Evaluasi PPDB, Zonasi Kota Jogja akan Dipersempit

Ilustrasi PPDB. - JIBI
13 Juli 2018 09:10 WIB Sunartono Jogja Share :

Harianjogja.com, JOGJA--Disdikpora DIY akan melakukan evaluasi terhadap penerapan sistem zonasi dalam Penerimaan Peserta Didik Baru (PPDB) 2018 SMA/SMK. Zonasi Kota Jogja akan mendapatkan perhatian tersendiri dengan mempersempit ruang zonasi dari sebelumnya kisaran lima kilometer ke depan dimungkinkan di bawah ukuran tersebut.

Kabid Perencanaan dan Standardisasi Pendidikan Disdikpora DIY Didik Wardaya menjelaskan, pihaknya akan segera mengevaluasi setelah proses pelaksanaan PPDB selesai. Salah satu yang mungkin menjadi pembahasan adalah sistem zonasi yang memang tergolong baru untuk penerapan 100%.

"Anak yang berada dalam satu zonasi kami perlakukan sama. Hanya yang perlu kami evaluasi mungkin zonasinya yang perlu dipersempit," katanya, Kamis (12/7/2018).

Ia mengatakan zonasi bisa saja dipersempit namun tidak bisa diterapkan di seluruh kabupaten. Kota Jogja menjadi satu-satunya yang sangat memungkinkan untuk dipersempit lagi zonasinya.

Pada PPDB 2018 ketentuan jarak sekitar lima kilometer berada di zona satu yang akan diprioritaskan untuk diterima. Ke depan, jarak itu bisa dipersempit menjadi di bawah lima kilometer sebagai jarak maksimal.

"Terutama Kota Jogja ini masih terlalu luas, lima kilometer ini ternyata yang saling bersinggungan kan banyak sekali jadi mungkin perlu dipersempit dua atau tiga kilometer, itu sekadar bahan evaluasi," kata dia.

Langkah untuk mempersempit zonasi itu agar terjadi keterpaduan antara prestasi siswa dengan jarak yang seimbang.
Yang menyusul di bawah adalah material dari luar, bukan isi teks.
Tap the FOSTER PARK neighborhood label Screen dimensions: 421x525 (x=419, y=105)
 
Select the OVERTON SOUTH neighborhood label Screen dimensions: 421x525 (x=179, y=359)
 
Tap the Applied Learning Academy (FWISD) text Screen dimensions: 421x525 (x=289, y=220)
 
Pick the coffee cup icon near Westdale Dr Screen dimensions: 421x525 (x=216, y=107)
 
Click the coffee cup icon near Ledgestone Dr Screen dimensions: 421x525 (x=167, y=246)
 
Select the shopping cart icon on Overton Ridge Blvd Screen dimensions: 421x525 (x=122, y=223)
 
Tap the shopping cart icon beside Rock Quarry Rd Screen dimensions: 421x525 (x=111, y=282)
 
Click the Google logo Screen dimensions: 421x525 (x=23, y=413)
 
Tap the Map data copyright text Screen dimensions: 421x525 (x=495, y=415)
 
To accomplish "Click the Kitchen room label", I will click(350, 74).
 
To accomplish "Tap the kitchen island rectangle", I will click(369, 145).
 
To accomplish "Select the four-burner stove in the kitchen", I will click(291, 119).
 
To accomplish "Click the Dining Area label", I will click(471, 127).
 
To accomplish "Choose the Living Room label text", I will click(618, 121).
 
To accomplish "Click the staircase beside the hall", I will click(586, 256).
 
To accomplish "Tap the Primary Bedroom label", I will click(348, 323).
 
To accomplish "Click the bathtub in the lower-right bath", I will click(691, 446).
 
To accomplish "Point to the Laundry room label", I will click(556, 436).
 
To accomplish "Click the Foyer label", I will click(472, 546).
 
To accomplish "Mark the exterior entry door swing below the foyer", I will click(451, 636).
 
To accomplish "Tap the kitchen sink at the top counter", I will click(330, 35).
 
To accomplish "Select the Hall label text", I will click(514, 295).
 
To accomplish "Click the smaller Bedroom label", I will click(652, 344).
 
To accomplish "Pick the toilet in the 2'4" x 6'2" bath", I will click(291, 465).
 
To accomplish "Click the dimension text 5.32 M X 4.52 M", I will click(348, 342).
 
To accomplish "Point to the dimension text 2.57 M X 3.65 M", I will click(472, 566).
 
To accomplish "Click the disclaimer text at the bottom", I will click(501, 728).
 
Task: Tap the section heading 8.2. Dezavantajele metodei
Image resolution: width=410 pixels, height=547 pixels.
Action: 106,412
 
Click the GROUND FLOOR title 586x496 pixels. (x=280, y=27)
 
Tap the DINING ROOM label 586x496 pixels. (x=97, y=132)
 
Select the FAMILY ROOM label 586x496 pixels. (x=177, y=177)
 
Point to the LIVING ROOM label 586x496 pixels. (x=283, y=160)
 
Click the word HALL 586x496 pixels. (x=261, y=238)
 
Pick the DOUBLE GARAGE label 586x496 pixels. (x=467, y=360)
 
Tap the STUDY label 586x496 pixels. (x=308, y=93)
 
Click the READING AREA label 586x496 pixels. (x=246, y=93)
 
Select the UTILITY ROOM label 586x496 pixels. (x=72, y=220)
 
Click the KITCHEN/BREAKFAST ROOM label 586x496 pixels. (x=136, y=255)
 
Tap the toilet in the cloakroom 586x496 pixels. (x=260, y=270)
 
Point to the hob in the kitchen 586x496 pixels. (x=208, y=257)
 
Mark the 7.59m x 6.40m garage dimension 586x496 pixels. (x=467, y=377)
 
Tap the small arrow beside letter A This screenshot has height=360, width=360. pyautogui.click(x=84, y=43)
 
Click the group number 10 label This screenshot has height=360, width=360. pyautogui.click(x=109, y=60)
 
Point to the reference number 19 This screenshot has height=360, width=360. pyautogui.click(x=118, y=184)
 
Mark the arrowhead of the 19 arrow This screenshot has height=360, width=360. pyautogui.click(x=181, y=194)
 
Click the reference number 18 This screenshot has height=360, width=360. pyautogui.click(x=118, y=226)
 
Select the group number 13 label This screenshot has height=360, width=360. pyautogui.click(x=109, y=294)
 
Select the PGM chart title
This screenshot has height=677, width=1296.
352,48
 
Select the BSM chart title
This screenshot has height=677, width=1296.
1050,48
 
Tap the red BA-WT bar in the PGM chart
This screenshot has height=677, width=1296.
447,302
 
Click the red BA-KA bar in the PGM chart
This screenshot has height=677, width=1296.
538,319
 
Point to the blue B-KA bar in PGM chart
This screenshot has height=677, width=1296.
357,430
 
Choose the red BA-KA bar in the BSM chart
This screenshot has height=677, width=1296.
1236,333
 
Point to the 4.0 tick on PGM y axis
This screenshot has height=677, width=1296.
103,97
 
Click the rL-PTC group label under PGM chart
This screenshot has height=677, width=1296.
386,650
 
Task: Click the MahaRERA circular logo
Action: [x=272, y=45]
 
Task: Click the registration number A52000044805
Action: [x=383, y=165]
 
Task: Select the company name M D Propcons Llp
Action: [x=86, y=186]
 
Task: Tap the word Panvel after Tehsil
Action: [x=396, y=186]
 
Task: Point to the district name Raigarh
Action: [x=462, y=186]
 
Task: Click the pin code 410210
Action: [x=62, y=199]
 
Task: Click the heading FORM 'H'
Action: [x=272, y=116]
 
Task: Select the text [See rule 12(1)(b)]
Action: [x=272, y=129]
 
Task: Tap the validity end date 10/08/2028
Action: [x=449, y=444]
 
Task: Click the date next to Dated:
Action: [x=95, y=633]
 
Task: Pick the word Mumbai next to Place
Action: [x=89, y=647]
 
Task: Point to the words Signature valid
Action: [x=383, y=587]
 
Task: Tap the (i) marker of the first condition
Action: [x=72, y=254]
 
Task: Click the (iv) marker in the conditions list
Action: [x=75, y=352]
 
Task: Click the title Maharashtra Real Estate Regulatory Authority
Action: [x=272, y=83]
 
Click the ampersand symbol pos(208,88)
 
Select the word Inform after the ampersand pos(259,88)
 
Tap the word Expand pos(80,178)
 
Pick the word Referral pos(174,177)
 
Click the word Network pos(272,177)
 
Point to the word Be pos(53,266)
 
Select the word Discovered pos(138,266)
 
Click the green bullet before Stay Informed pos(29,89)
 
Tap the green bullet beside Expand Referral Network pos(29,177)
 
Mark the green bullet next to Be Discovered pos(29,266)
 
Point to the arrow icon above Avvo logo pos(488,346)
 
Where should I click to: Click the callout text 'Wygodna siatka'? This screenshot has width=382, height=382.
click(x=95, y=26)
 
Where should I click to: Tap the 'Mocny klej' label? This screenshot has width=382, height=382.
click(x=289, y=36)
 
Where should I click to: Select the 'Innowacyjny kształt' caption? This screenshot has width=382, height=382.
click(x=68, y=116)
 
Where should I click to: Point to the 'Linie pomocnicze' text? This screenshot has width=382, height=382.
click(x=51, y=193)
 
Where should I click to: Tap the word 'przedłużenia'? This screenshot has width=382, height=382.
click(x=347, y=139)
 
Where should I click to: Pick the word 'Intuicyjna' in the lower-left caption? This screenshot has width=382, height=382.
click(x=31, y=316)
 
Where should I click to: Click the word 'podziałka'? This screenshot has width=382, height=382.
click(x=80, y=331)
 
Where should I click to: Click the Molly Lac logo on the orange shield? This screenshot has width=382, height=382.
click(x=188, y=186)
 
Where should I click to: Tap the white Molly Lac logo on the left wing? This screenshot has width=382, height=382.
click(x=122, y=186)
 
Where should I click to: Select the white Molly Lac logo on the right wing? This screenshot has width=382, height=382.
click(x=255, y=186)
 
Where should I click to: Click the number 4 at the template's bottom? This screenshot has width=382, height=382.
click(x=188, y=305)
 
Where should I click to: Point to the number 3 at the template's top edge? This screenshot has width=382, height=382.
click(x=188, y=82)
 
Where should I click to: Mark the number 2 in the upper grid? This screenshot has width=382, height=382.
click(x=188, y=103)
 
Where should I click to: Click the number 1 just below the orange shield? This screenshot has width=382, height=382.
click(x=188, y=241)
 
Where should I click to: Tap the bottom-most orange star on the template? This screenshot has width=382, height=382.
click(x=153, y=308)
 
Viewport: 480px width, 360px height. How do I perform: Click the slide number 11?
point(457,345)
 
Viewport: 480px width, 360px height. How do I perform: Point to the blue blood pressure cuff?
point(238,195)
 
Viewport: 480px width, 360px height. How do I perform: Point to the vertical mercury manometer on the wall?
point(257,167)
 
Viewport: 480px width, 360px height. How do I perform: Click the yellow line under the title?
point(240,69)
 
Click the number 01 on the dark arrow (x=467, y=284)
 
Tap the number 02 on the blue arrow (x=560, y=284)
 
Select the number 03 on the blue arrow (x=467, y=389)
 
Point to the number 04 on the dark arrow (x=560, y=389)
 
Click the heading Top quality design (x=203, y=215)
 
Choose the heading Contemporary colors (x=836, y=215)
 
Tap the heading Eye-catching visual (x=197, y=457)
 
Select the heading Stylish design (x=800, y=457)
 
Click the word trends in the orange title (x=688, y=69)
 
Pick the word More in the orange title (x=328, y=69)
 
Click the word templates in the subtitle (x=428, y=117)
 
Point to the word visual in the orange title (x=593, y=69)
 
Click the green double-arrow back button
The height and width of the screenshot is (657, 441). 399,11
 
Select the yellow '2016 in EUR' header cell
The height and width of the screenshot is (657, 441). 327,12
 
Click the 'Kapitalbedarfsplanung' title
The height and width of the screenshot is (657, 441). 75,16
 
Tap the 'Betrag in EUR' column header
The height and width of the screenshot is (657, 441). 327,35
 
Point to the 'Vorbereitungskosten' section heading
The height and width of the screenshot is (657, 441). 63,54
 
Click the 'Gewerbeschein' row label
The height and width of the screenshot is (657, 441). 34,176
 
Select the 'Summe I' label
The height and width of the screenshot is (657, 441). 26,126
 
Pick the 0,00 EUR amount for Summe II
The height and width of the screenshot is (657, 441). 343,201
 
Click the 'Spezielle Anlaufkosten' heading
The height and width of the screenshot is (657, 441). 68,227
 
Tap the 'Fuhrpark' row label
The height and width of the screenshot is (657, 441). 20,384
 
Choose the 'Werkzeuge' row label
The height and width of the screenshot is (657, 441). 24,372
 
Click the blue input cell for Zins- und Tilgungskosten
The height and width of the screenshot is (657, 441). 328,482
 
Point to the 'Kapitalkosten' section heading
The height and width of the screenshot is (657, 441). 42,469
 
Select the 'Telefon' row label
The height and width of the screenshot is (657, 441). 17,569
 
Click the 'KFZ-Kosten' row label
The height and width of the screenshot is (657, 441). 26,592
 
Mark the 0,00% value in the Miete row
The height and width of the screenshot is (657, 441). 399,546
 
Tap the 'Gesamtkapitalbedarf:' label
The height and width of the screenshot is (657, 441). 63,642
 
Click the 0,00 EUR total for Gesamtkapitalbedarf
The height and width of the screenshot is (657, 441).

Pada PPDB 2018 persaingan SMA di Kota Jogja tergolong masih sangat ketat karena daerah perbatasan dari luar Kota Jogja juga masih bisa masuk.

"Kami berusaha memadukan antara jarak dengan prestasi, karena dulu kan zonasi dianggap melemahkan sistem belajar siswa. Maka kami padukan antara pilihan terhadap sekolah jurusan, zona, nilai itu kami gunakan semua untuk seleksi," jelasnya.

Penyempitan zonasi ini sementara hanya dapat diterapkan di Kota Jogja, kabupaten lain sementara belum perlu untuk dipersempit. "Kalau Gunungkidul dipersempit, catatan kami ada 40 desa di Gunungkidul yang tidak mendapatkan sekolah sehingga zonasi satunya adalah sekolah terdekat. Ya nanti akan dievaluasi semua," kata dia.